Exercise directions: Rescale the data between the lines holding "Team (541, 137)" and "формы, бланки и образцы заполнения (49, 224)", inclusive. Write out each of those lines again with its request unchanged, multiplying every coordinate in the answers by 0.3 and rounding to a whole number, halves up. Leave the pictures out and give only those lines.

Given data:
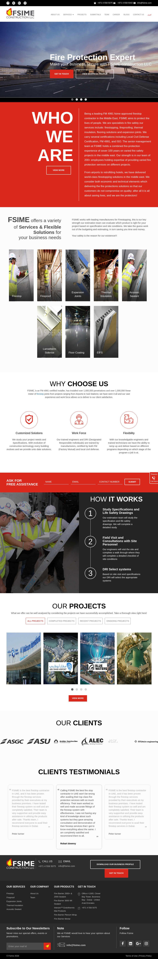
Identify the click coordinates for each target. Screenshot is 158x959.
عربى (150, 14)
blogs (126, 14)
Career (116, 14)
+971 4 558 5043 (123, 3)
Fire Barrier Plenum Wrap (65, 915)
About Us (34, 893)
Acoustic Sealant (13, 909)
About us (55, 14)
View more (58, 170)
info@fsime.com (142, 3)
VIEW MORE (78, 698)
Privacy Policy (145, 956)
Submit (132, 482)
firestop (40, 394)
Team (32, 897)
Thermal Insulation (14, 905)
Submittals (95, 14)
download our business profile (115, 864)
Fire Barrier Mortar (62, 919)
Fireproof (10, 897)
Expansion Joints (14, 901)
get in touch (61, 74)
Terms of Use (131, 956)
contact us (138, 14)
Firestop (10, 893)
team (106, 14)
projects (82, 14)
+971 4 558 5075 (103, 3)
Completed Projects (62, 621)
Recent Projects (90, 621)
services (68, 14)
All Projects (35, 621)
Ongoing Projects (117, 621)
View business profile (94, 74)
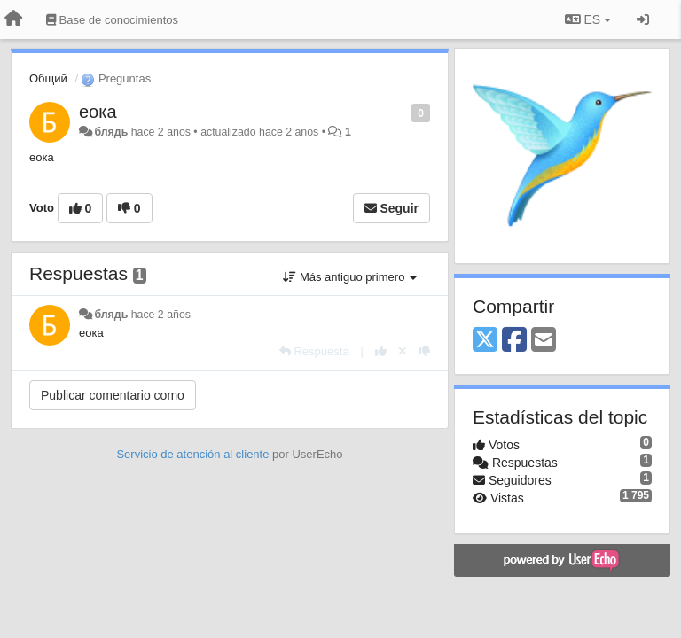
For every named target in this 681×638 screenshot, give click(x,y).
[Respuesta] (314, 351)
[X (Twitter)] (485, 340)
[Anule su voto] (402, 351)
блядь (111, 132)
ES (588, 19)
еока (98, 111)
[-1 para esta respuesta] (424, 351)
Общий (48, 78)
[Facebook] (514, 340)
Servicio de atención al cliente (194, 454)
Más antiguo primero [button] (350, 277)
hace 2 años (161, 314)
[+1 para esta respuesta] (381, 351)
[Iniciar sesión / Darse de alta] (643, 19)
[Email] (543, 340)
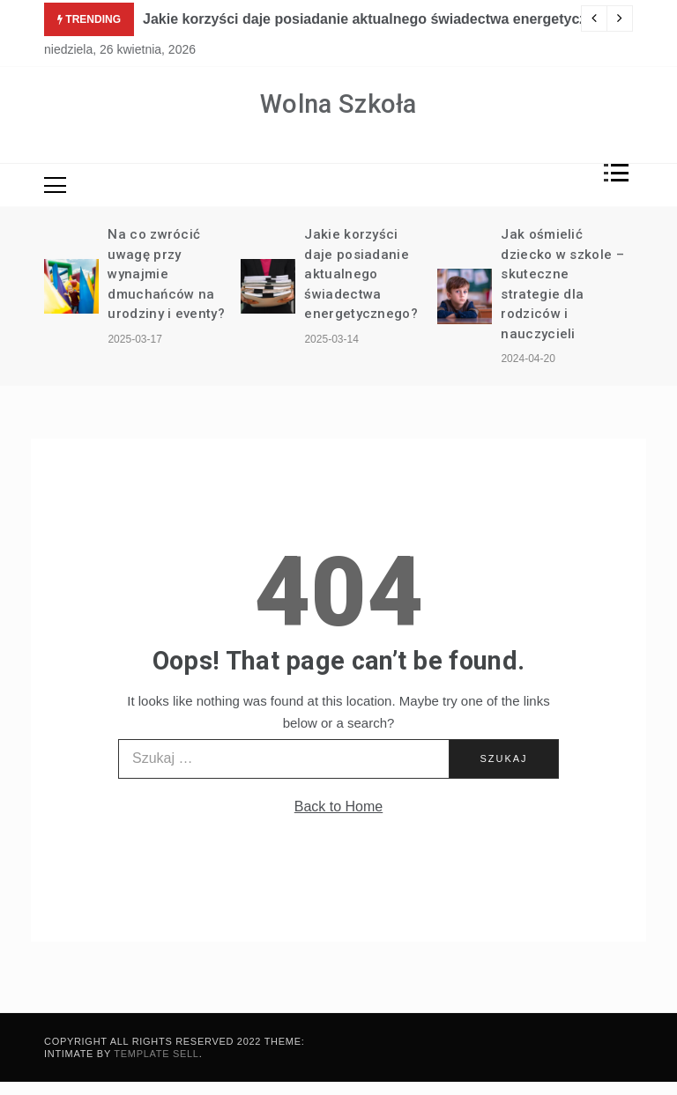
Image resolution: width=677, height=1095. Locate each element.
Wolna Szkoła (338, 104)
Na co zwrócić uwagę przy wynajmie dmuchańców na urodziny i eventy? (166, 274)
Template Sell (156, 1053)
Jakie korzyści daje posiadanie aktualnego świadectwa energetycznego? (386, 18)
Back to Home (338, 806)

==

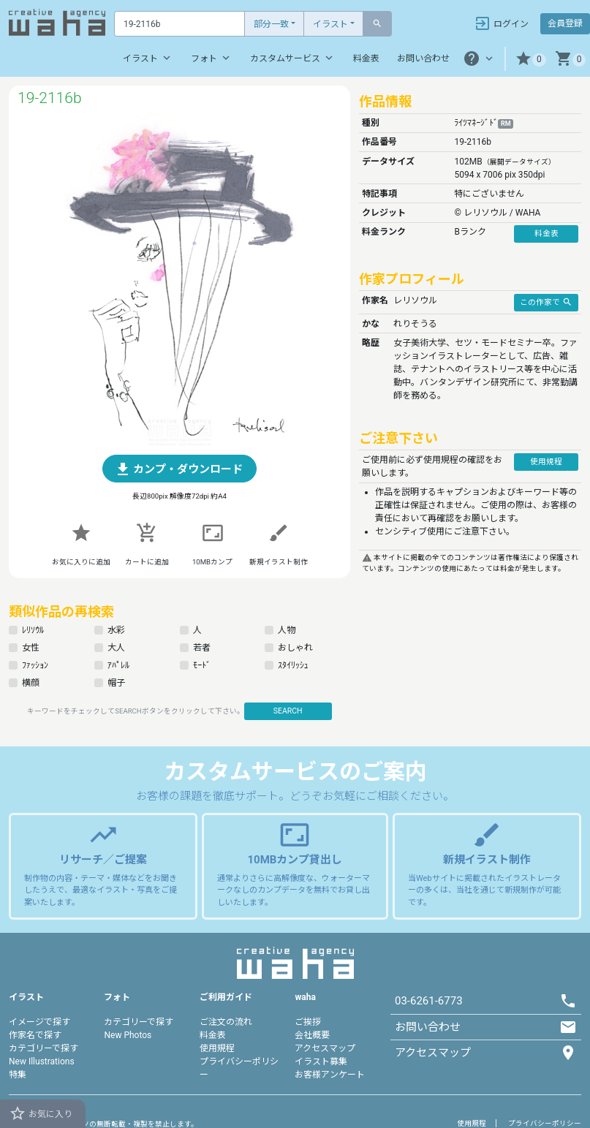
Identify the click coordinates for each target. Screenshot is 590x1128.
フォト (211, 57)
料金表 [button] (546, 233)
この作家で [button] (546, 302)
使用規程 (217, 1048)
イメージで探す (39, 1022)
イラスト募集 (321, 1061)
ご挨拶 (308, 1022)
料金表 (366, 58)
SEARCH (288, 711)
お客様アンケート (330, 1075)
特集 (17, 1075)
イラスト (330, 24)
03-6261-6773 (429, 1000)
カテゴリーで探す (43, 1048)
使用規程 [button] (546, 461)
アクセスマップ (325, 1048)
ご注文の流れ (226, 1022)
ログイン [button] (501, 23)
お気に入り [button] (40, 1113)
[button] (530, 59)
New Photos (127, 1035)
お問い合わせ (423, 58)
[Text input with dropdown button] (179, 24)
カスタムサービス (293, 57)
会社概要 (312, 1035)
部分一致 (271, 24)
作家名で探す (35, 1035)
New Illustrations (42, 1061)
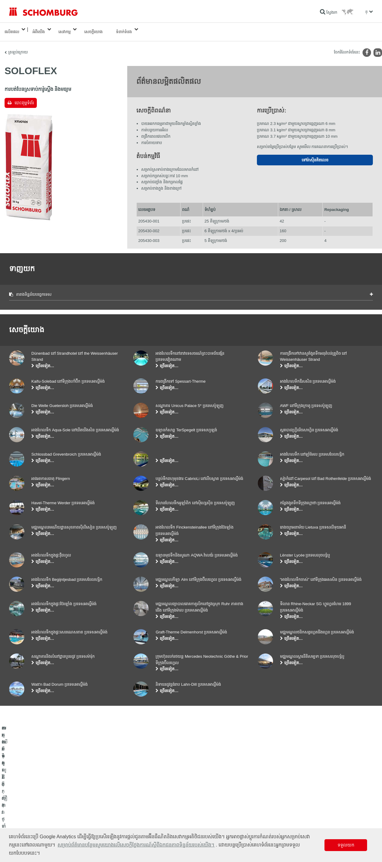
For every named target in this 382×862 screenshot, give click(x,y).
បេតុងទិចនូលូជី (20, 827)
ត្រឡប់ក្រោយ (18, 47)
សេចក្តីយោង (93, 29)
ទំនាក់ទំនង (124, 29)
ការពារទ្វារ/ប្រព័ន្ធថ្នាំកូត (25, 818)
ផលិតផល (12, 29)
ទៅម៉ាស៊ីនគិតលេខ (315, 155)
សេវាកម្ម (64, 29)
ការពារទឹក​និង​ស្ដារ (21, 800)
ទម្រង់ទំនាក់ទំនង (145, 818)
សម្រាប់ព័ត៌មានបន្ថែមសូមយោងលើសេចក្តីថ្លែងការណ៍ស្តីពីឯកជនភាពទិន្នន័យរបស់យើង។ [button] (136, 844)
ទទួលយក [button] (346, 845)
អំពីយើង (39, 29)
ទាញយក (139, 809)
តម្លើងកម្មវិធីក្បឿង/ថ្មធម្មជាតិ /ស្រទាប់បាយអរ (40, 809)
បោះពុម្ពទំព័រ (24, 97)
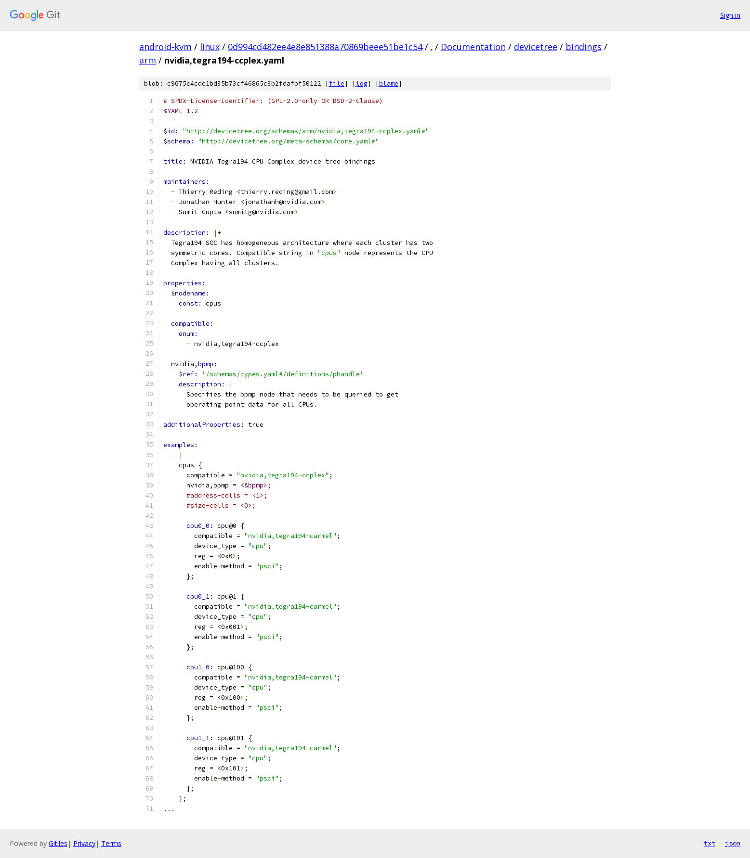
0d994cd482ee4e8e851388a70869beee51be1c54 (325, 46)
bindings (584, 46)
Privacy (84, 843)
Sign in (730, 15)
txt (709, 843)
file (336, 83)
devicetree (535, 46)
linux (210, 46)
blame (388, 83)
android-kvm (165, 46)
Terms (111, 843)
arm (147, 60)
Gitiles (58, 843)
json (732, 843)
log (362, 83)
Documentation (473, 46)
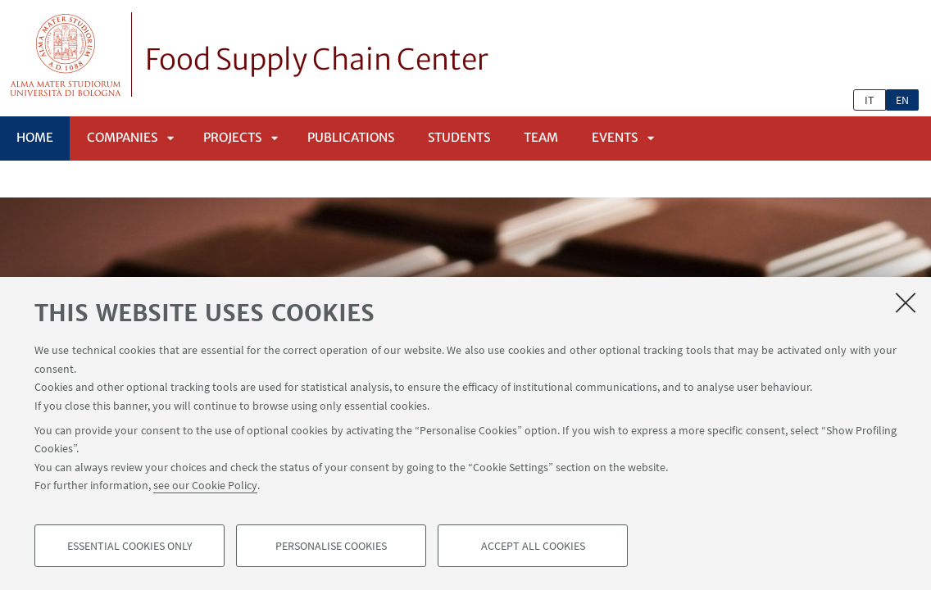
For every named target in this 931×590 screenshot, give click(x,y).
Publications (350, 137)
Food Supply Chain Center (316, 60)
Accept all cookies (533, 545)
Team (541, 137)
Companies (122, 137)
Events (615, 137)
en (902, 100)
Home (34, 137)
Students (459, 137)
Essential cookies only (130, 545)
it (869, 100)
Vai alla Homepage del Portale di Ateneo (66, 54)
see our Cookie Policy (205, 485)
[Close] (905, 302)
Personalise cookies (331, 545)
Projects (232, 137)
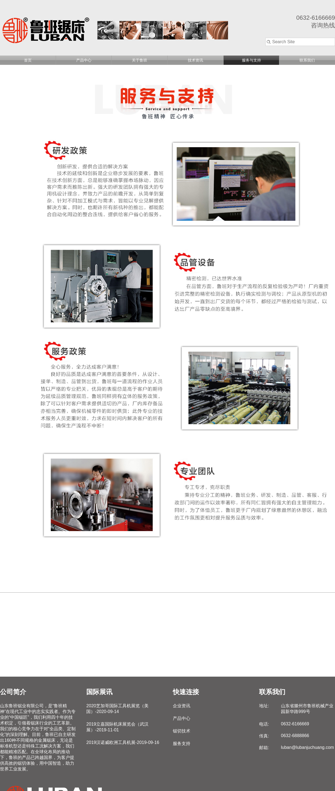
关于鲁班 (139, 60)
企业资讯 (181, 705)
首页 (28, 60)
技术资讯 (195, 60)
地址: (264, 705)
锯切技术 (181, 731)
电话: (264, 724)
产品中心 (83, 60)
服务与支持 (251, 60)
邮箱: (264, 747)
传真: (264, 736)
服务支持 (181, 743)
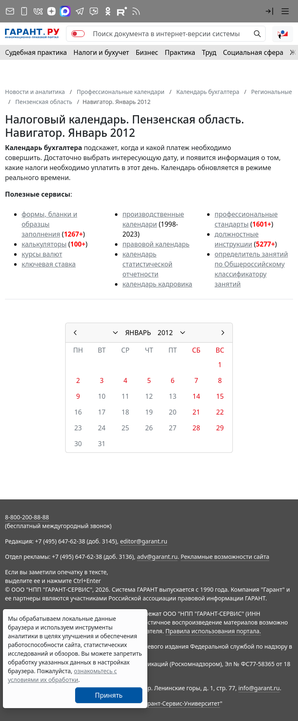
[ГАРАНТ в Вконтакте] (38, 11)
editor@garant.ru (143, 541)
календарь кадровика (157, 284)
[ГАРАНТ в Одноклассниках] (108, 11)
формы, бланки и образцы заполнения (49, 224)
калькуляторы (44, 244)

--

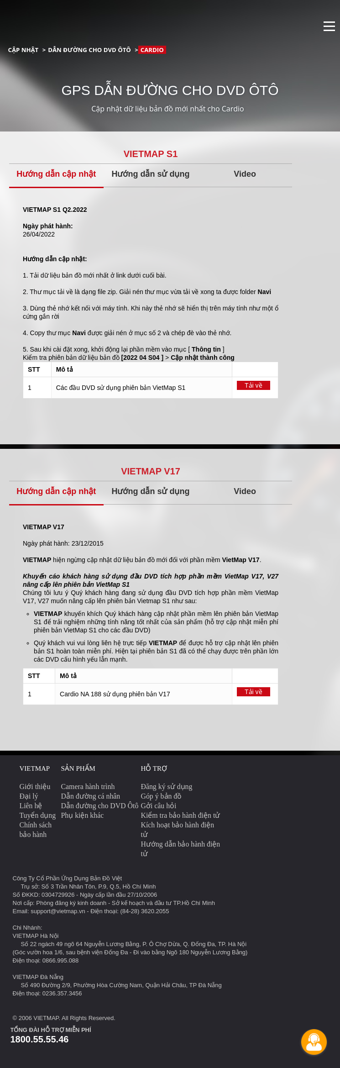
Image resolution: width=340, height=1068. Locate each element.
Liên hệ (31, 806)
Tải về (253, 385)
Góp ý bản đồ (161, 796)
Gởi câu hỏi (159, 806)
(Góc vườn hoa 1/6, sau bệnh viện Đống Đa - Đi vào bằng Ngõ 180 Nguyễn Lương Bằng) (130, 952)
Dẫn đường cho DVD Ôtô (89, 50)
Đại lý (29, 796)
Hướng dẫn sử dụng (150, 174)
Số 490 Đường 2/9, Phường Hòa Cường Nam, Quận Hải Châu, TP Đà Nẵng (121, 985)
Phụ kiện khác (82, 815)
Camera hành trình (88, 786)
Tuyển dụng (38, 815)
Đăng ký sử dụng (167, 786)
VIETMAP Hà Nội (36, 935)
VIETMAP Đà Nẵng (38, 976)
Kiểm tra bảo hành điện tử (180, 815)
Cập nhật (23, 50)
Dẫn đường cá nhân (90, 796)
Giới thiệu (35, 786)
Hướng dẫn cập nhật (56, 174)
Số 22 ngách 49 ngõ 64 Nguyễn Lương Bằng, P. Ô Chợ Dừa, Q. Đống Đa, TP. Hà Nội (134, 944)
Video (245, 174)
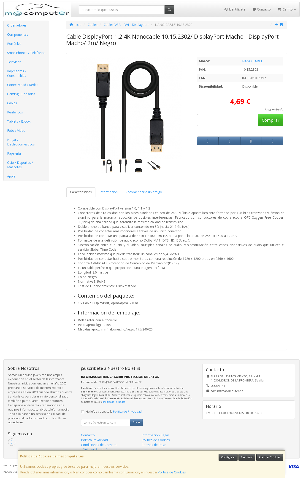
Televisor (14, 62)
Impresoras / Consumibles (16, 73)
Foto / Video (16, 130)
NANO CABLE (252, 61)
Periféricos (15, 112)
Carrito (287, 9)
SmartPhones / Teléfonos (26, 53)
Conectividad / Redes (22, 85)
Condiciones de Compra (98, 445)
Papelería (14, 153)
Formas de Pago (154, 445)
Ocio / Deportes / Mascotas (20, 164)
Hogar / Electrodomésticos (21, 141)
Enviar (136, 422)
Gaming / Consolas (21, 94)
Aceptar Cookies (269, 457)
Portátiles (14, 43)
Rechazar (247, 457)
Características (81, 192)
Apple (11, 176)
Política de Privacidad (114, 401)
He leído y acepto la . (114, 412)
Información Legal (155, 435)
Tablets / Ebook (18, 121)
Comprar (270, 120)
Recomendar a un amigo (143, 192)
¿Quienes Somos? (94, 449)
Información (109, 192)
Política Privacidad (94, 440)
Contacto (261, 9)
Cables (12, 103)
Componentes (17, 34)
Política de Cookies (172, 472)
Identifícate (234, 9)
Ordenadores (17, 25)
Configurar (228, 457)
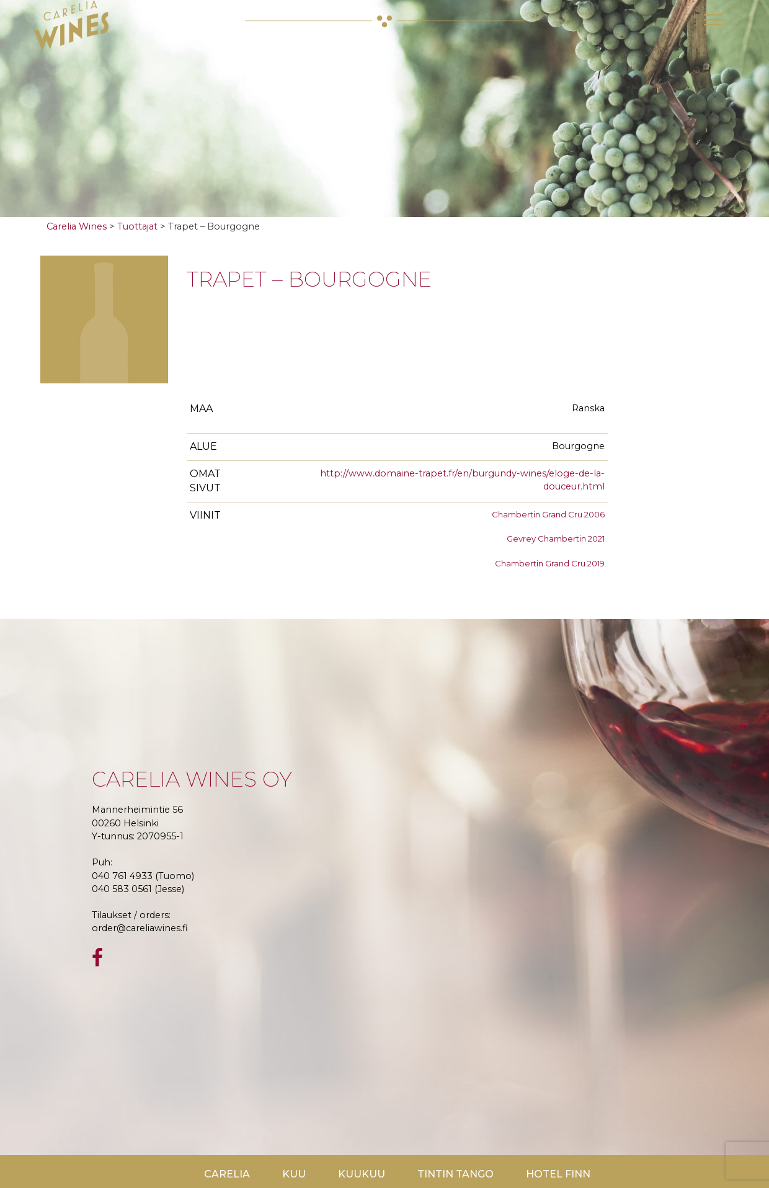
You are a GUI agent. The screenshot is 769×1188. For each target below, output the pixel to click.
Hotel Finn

Written reply:
Team (162, 41)
Companies (37, 41)
Events (185, 41)
en (271, 30)
Home (10, 41)
Students (138, 41)
Essential cookies only (39, 164)
it (261, 30)
Vai alla Homepage del Portale di Ateneo (20, 16)
see our Cookie Policy (62, 146)
[Close] (272, 91)
Personalise cookies (99, 164)
Projects (70, 41)
关于鲁班 (42, 18)
企业资讯 (54, 212)
首页 (8, 18)
技术资讯 (59, 18)
地址: (79, 212)
锯切技术 (54, 219)
电话: (79, 217)
产品中心 (25, 18)
服务与支持 (75, 18)
邮箱: (79, 224)
传真: (79, 221)
服务支持 (54, 223)
[ГАРАНТ в Вконтакте] (11, 3)
editor@garant.ru (43, 162)
календарь кадровика (47, 85)
[ГАРАНТ в Одноклассниках] (32, 3)
формы, бланки и образцы заполнения (15, 67)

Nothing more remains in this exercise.